## Goals
**1)** List each element of baseball's romance that the author names in the baseball essay, in the order they appear.
**2)** Resume the baseball essay from the point where it stops.

### Article ###

For the Love of the Game
Watching your favorite baseball team can be a great romance, or a Greek tragedy
I’ve never had a large circle of male friends. The ones I’ve had, however, share a love for baseball.
Despite growing up in a football state, I’ve long subscribed to the romance of what Walt Whitman long ago dubbed “America’s game.” The leisurely pace of the games and the seasons. The countless books by authors who can — and do — write circles around me. The friendships and the bonds you develop through discussing and dissecting the games.
Baseball is a game of statistics, with enough acronyms to make any educator jealous. And those statistics are like nicotine; they hook you to the memories that seemingly last forever.
Here’s one such memory:
Brian, a college friend from the University of Houston, and I went to many Astros games in the 1980s and early 1990s, including the infamous National League Championship Series Game 6 when the team lost to the Mets in 16 innings. I was writing a story for the Texas City Sun, my hometown newspaper, and Brian managed to sneak into the press box because he worked on the sports desk at the Houston Post at the time.

### Raw data ###

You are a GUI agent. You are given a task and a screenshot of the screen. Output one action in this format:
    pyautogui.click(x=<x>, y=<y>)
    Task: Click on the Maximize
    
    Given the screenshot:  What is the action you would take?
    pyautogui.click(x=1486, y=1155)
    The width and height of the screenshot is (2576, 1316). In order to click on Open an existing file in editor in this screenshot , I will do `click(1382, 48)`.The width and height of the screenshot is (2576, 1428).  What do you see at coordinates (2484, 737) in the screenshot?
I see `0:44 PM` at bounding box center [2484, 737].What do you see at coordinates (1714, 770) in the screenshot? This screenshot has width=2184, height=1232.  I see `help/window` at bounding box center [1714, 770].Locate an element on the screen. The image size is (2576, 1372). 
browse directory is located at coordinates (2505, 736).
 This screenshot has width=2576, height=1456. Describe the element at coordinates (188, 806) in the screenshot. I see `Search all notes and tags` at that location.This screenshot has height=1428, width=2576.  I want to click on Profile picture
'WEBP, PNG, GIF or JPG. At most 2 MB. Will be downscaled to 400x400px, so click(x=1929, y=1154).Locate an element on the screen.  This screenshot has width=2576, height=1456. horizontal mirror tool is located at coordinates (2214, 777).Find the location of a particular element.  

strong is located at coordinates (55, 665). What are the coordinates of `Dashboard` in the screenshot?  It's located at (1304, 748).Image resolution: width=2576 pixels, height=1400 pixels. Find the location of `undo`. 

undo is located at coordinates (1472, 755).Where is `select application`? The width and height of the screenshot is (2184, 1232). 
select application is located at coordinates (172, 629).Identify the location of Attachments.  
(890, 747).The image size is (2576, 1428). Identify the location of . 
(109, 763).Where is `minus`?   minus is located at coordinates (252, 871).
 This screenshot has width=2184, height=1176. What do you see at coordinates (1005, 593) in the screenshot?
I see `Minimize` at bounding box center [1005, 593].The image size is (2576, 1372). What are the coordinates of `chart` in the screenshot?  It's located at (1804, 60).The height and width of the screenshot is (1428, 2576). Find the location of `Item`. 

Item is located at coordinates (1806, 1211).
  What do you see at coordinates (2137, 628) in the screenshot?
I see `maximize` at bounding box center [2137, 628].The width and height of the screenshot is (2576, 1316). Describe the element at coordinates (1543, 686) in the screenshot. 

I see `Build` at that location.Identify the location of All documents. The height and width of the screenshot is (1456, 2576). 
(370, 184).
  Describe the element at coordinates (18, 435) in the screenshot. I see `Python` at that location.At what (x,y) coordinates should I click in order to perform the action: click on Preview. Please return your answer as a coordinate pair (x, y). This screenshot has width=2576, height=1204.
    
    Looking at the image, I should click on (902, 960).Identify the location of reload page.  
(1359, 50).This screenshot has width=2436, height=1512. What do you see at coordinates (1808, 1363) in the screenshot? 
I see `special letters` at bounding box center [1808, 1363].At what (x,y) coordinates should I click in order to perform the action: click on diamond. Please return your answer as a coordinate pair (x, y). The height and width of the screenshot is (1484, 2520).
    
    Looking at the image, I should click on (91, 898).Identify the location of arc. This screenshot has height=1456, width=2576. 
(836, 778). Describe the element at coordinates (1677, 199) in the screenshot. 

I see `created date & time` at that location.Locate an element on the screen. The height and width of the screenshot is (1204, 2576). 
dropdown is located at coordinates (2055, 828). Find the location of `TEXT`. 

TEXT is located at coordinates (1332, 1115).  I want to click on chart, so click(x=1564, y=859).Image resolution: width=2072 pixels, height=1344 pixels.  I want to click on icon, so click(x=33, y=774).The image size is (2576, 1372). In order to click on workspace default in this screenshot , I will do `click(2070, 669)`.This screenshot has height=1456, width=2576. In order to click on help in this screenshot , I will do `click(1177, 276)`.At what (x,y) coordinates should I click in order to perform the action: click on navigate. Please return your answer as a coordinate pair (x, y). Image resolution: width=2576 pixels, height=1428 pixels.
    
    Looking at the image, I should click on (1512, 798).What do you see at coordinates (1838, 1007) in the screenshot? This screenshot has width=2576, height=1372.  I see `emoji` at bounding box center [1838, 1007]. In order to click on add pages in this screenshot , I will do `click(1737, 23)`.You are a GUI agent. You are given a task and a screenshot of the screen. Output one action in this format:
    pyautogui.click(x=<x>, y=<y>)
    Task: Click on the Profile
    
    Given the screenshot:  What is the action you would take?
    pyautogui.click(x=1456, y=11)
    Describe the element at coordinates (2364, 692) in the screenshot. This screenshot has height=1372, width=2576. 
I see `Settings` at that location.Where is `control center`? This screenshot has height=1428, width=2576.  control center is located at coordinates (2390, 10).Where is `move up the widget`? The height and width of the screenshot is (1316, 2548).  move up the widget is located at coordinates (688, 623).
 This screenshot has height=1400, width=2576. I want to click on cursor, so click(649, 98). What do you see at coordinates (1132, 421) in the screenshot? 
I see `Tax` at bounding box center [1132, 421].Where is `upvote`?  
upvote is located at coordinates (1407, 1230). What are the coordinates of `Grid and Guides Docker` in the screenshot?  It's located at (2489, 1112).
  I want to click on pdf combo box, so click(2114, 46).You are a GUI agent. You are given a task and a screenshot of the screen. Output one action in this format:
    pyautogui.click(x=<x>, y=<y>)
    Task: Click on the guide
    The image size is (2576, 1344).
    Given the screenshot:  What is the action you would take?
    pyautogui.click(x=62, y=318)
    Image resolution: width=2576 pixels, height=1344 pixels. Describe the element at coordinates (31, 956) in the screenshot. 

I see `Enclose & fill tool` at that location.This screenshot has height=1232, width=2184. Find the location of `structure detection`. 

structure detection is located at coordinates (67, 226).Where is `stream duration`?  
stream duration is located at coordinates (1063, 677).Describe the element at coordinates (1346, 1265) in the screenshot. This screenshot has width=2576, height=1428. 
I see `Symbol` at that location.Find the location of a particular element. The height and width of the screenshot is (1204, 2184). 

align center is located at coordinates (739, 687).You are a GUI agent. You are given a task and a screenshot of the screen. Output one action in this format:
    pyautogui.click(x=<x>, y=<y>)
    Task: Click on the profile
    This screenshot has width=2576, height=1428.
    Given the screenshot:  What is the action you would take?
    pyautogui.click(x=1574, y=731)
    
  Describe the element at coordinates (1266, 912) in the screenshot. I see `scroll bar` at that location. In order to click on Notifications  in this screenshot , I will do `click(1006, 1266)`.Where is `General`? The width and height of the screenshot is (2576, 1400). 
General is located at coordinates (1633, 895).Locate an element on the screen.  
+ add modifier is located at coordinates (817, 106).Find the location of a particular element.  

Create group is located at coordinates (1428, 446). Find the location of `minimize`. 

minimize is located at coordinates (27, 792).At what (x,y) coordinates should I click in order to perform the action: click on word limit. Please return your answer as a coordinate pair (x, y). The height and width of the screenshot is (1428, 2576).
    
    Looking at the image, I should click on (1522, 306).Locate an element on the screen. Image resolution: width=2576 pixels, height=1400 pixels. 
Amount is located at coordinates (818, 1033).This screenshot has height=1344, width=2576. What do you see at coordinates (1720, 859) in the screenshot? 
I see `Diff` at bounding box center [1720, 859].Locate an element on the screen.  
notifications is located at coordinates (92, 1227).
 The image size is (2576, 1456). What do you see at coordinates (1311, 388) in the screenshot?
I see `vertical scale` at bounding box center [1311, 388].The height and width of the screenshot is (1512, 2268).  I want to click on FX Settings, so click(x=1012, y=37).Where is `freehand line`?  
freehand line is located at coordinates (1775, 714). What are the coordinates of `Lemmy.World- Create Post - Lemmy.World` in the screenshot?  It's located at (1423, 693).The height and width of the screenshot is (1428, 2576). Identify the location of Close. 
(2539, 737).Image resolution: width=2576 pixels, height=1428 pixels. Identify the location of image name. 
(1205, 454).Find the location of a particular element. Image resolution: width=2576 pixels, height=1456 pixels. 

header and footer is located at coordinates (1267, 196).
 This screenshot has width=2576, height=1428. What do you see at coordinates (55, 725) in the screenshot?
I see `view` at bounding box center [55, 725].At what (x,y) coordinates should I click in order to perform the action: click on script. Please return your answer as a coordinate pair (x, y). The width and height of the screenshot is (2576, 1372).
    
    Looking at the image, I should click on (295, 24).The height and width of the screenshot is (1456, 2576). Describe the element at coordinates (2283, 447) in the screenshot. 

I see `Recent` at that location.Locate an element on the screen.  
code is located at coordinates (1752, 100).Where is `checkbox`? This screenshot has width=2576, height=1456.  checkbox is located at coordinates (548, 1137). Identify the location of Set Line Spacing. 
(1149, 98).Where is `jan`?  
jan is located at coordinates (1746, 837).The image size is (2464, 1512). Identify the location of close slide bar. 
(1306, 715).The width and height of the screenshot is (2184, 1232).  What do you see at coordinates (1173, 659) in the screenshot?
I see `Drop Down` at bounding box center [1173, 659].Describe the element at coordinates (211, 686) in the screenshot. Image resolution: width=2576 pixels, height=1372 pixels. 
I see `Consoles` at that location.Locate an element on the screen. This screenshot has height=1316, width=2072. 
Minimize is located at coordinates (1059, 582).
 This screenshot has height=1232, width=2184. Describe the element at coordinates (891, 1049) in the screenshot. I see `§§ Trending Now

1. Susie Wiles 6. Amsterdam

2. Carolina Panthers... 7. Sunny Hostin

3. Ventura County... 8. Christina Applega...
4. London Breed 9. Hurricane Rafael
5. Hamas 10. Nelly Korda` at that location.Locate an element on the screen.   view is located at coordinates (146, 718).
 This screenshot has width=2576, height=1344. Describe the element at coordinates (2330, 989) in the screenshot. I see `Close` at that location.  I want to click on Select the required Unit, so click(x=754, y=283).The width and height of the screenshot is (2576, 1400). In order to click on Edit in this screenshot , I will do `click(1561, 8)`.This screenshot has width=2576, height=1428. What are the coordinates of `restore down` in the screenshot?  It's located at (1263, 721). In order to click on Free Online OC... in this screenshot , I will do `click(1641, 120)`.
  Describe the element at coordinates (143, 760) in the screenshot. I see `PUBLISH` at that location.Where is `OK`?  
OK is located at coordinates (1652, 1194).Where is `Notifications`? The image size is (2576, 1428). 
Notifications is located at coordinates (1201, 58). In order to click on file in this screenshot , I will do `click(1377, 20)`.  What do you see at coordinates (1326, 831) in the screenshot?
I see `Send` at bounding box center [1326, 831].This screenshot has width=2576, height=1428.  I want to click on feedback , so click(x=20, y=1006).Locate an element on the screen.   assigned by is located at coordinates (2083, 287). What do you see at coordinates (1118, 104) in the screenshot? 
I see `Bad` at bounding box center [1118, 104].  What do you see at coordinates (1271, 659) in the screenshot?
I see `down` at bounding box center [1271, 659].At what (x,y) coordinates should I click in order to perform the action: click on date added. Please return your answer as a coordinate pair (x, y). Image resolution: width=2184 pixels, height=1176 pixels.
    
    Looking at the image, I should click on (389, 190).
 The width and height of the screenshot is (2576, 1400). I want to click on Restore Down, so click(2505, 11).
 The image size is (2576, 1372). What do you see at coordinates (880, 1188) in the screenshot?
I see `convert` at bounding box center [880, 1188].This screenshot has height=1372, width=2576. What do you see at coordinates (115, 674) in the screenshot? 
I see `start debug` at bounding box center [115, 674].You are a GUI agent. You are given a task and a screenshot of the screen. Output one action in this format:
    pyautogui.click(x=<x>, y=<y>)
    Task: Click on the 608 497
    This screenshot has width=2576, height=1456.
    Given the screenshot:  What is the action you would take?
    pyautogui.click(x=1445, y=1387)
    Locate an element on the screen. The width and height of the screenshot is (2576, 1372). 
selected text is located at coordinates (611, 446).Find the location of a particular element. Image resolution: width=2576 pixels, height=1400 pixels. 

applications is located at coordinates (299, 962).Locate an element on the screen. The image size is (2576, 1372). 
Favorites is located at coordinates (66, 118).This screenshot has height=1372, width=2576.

###

## Replies
**1)**
1. The leisurely pace of the games and the seasons
2. The countless books by authors who can, and do, write circles around the author
3. The friendships and the bonds developed through discussing and dissecting the games

**2)**
Press boxes were much different in those days. Sportswriters smoked and drank during games; beer and hot dogs were free, as was the accompanying indigestion. Given that computers were in a nascent phase, and “portable” PCs were the size of small cars, most still scribbled their observations down in notebooks and called their stories in to the newsroom.
I worked nights, and I didn’t write sports, but my then-boss said I could go to the game as long as I didn’t drink. Brian was under no such restriction, having somehow secured the game pass on a night off. When the game went into extra innings, I called John — my boss — and asked if I could have a beer.
“Sure,” he said, scrambling behind the mounds of paperwork that were clogging his desk. “But just one.”
In the 14th, I called John. The Mets had just gone ahead and it looked like the Astros were going to lose. He said I could have another beer. Billy Hatcher homered in the bottom of the inning to tie it again, so I finished the beer and called John again. He said I could have a third.
Finally, in the 16th, the Mets scored three runs to take a 7-4 lead. The Astros came back with two in the bottom half of the inning, but it was not enough. Almost 5 hours after the game had started, the Astros — and Brian — were toast. I called John again and he was so disappointed in the result that he said I could stay.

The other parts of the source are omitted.